Tim Ashley 

Kavakos/Lugansky – review

Respighi may not deserve the reverence that Kavakos accords him, but this duo makes an outstanding partnership, writes Tim Ashley
  
  


This concert technically belonged to violinist Leonidas Kavakos's residency with the LSO, though it actually gave the orchestra a night off while he played duets with pianist Nikolai Lugansky. It was a real treat: they're both fantastic players, at once intelligent and intense, and together they form a genuine partnership of equals, with no sense of the piano taking a subordinate or accompanying role.

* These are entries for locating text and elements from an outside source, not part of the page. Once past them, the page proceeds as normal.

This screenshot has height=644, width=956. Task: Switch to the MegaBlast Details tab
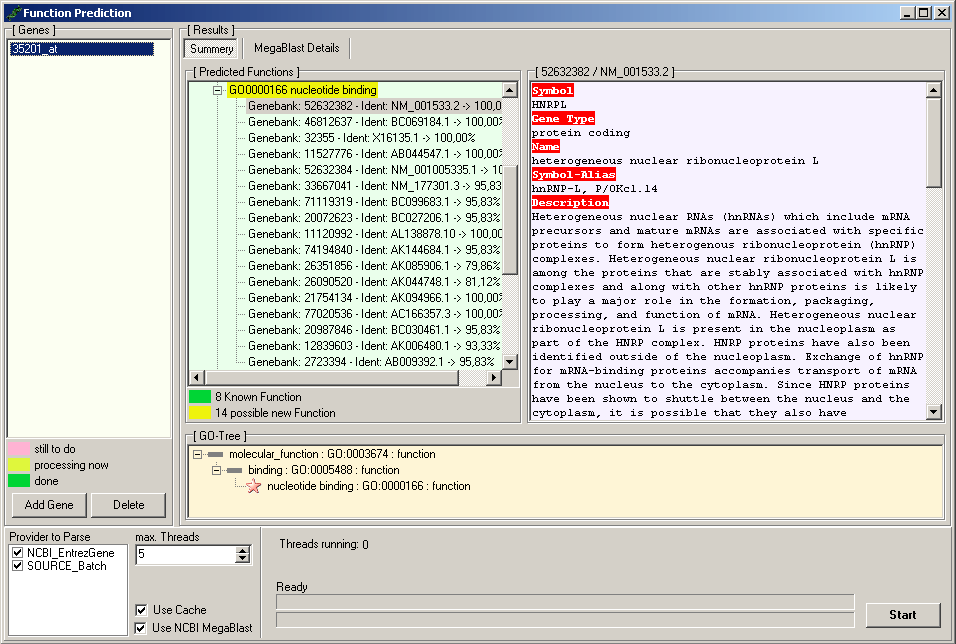[x=296, y=48]
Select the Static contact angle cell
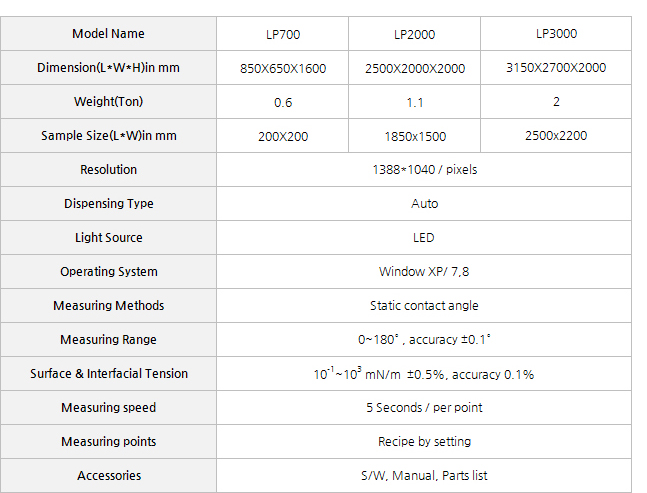 point(424,306)
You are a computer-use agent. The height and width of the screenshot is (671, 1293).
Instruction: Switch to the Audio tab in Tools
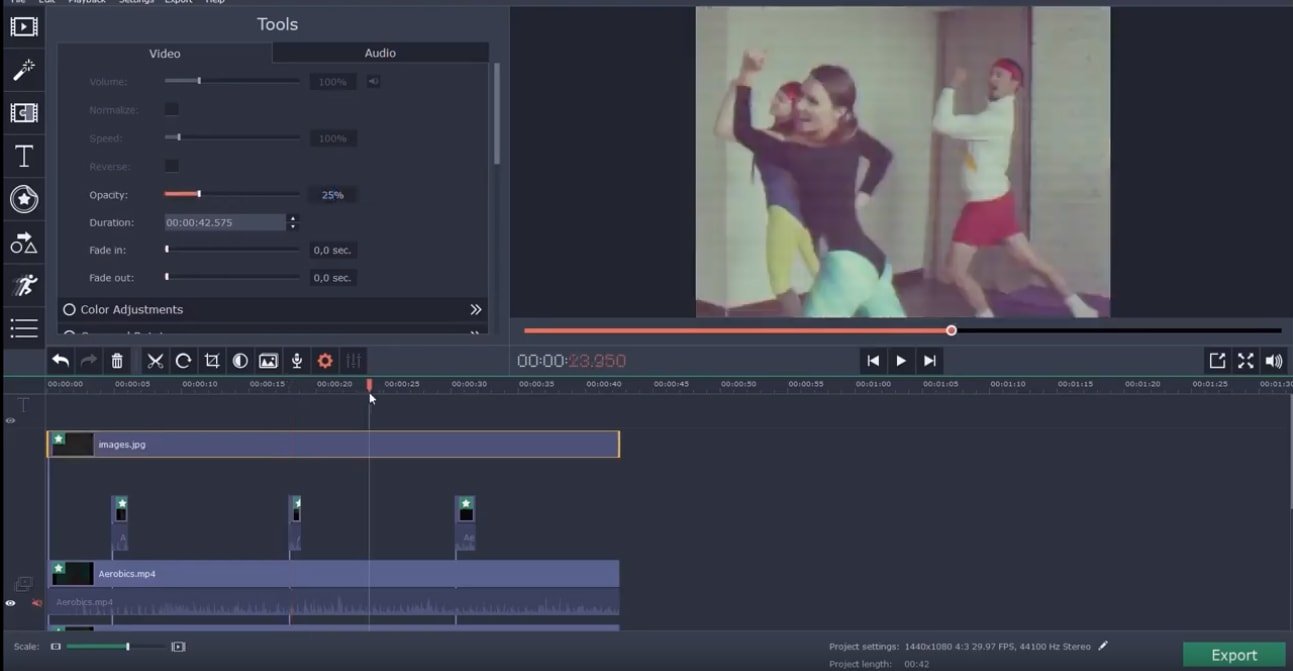pyautogui.click(x=379, y=52)
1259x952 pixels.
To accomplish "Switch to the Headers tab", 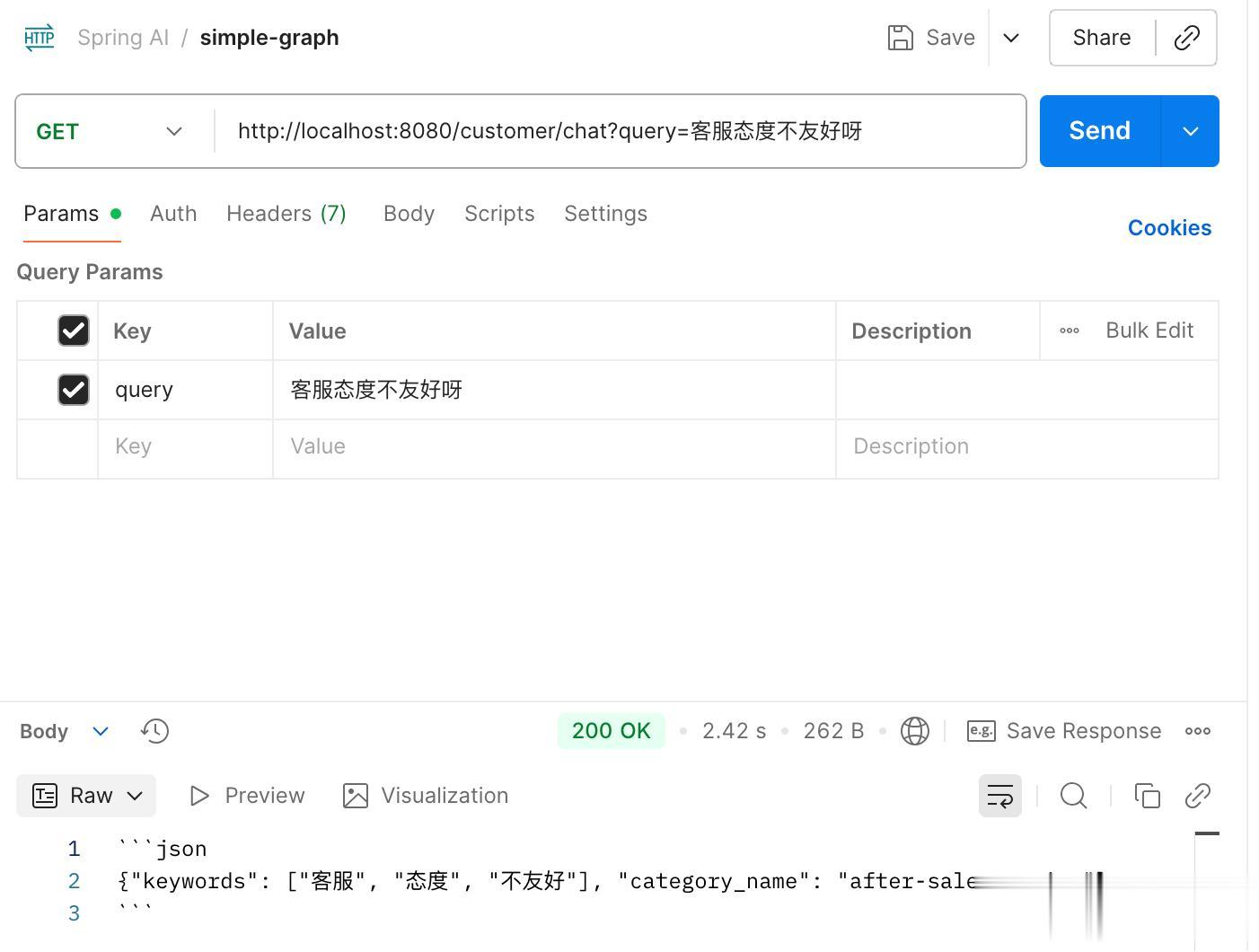I will pos(286,214).
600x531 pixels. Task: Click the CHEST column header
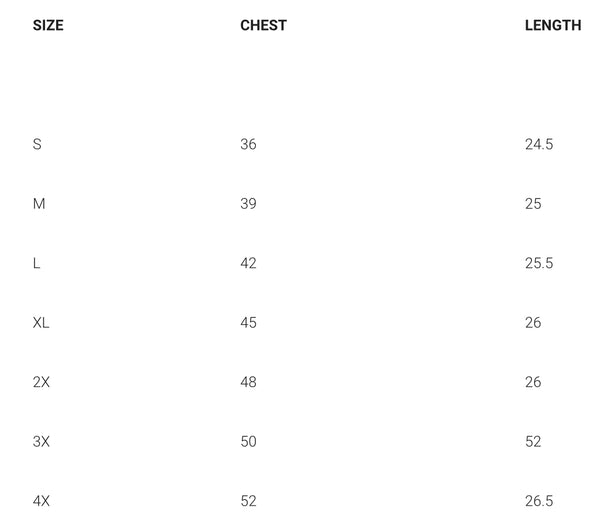[x=264, y=25]
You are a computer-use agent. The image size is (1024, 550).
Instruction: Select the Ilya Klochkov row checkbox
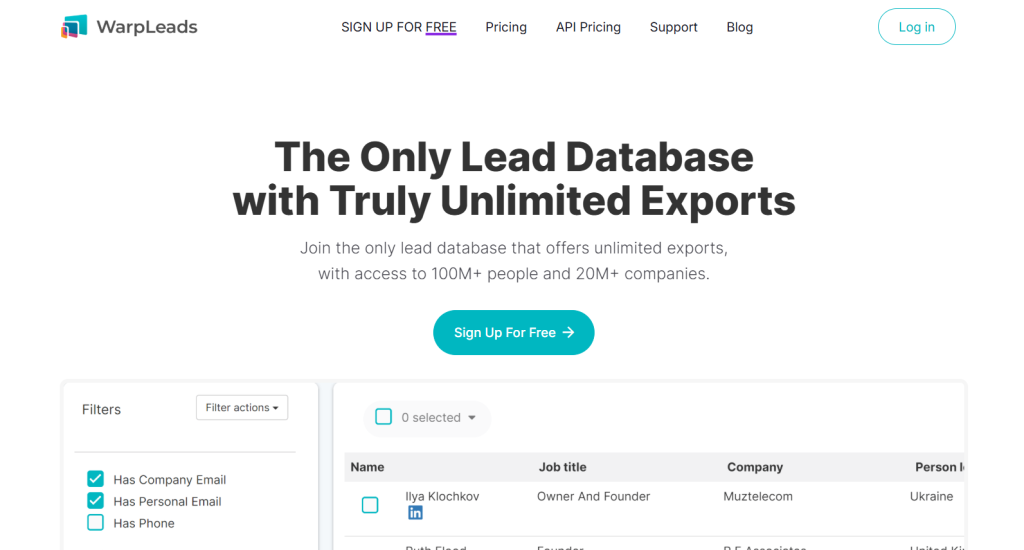click(370, 505)
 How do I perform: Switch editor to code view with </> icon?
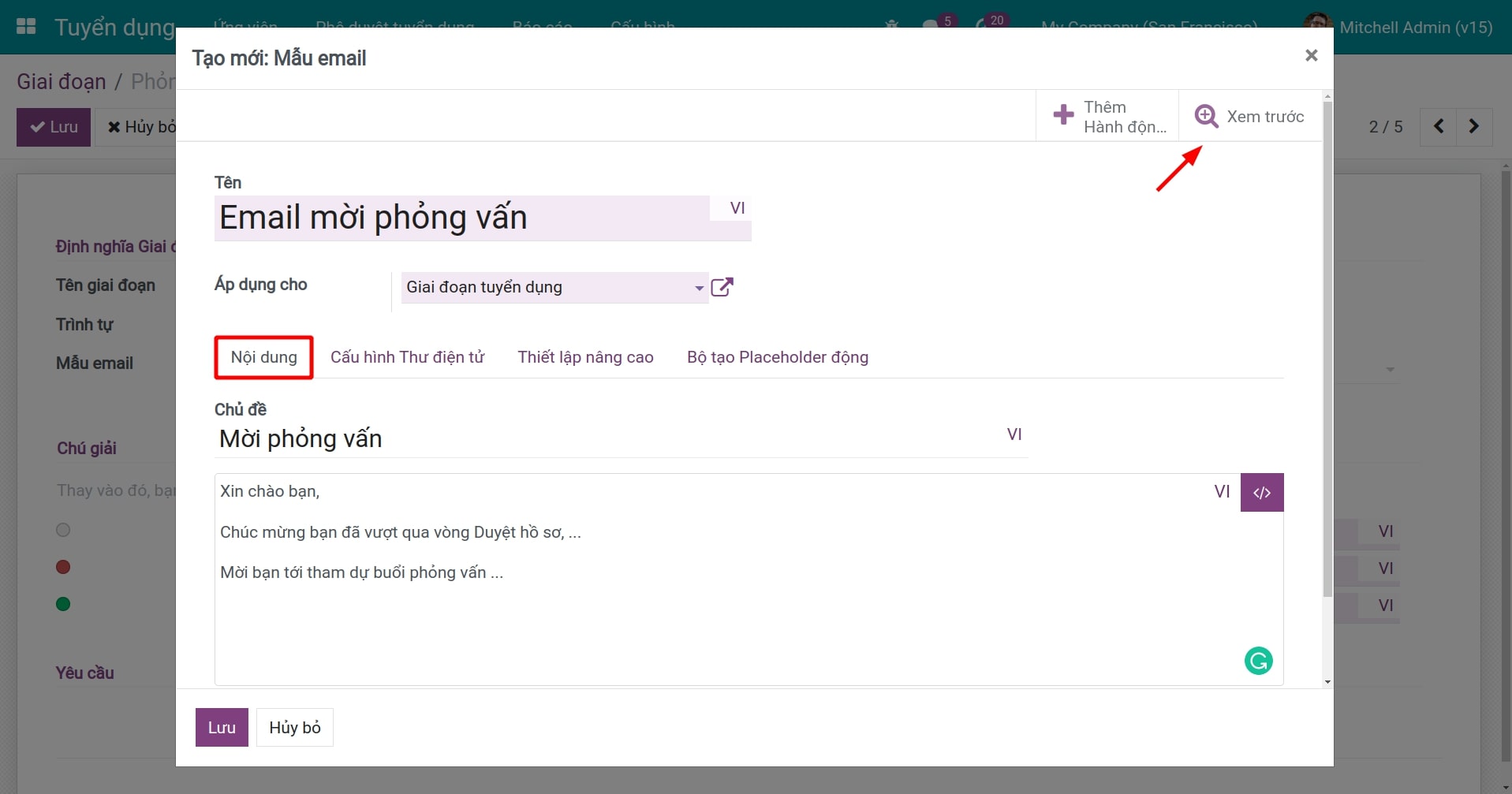tap(1261, 491)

Some may have had qualms, however, about the ordering of the programme. The duo closed with Respighi's Violin Sonata in B minor, which Kavakos believes to be one of the peaks of the violin repertoire – a claim that doesn't quite hold true. Written during the first world war, it's a post-Romantic piece of grand gestures, which allowed Kavakos to display both his weighty lyricism and the extraordinary fullness of his double stopping. The piano writing, meanwhile, is reminiscent of Rachmaninov, which naturally suited Lugansky down to the ground. But the Sonata is also discursive; despite a strong performance, it seemed faintly anticlimactic after the works that had gone before it.

Janácek's Violin Sonata, with its fragmentation and sense of emotional dislocation, was the unnerving opener. Kavakos and Lugansky achieved something near perfection with Brahms's Violin Sonata No 1 in G major – a beautifully considered, understated performance in which every phrase spoke volumes. Stravinsky's Duo Concertante, meanwhile, was the embodiment of virtuosic neoclassical cool, with Kavakos displaying dexterous refinement. Stravinsky wrote the piano part as a showpiece for himself, and Lugansky dispatched it with tremendous elegance and wit. I wished they had closed with that, rather than the Respighi. Nevertheless, this was an outstanding evening: bliss from start to finish.